Source material |

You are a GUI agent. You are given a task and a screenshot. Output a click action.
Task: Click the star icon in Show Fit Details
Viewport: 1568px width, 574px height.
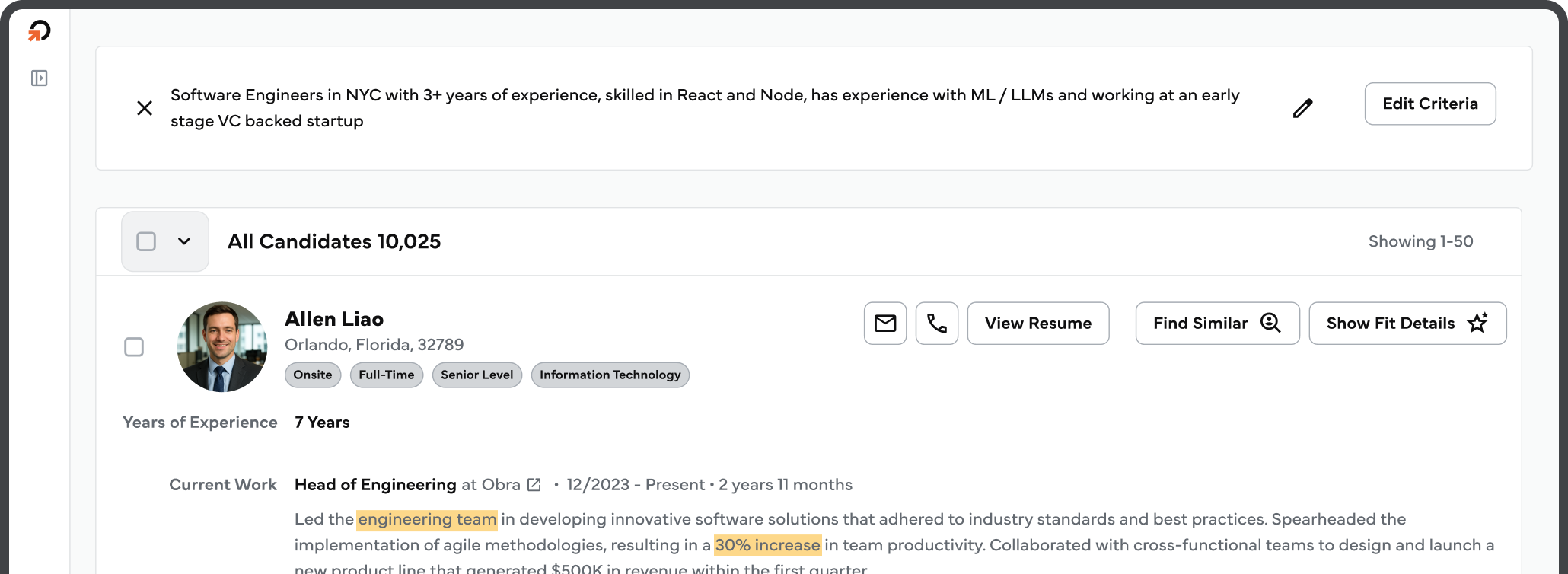click(x=1477, y=324)
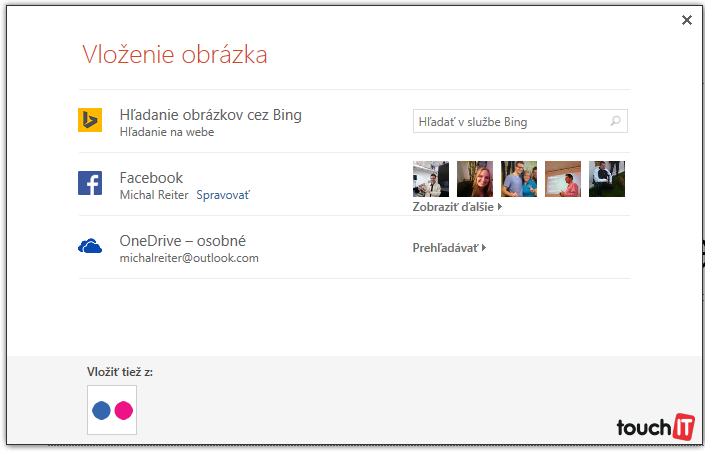Select the smiling blonde woman thumbnail

tap(475, 179)
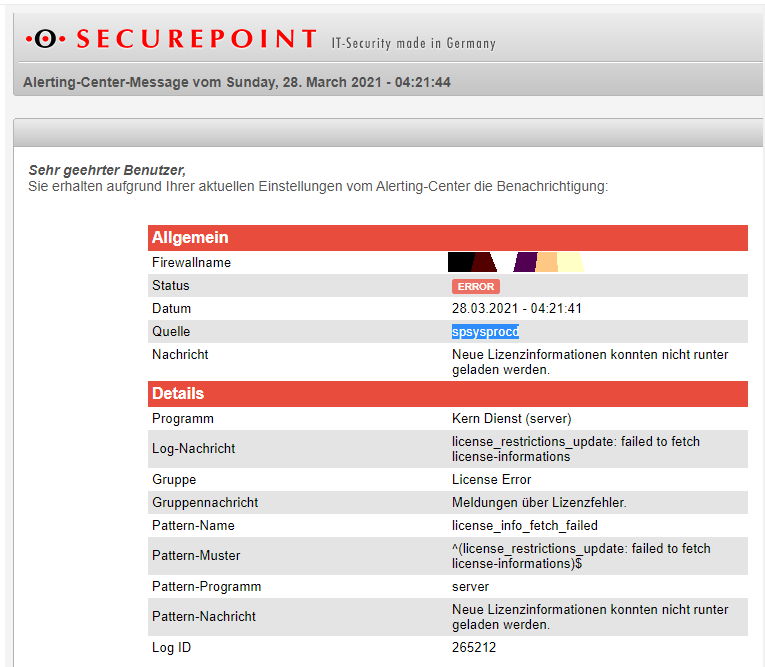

Aim of the task |
Retype the material in full, exactly as written, and exclude the pictures.

Task result |
You are a GUI agent. You are given a task and a screenshot. Output a click action.
Task: Click the star icon in Show Fit Details
Viewport: 1568px width, 574px height.
click(x=1477, y=324)
Select the smiling blonde woman thumbnail

tap(475, 179)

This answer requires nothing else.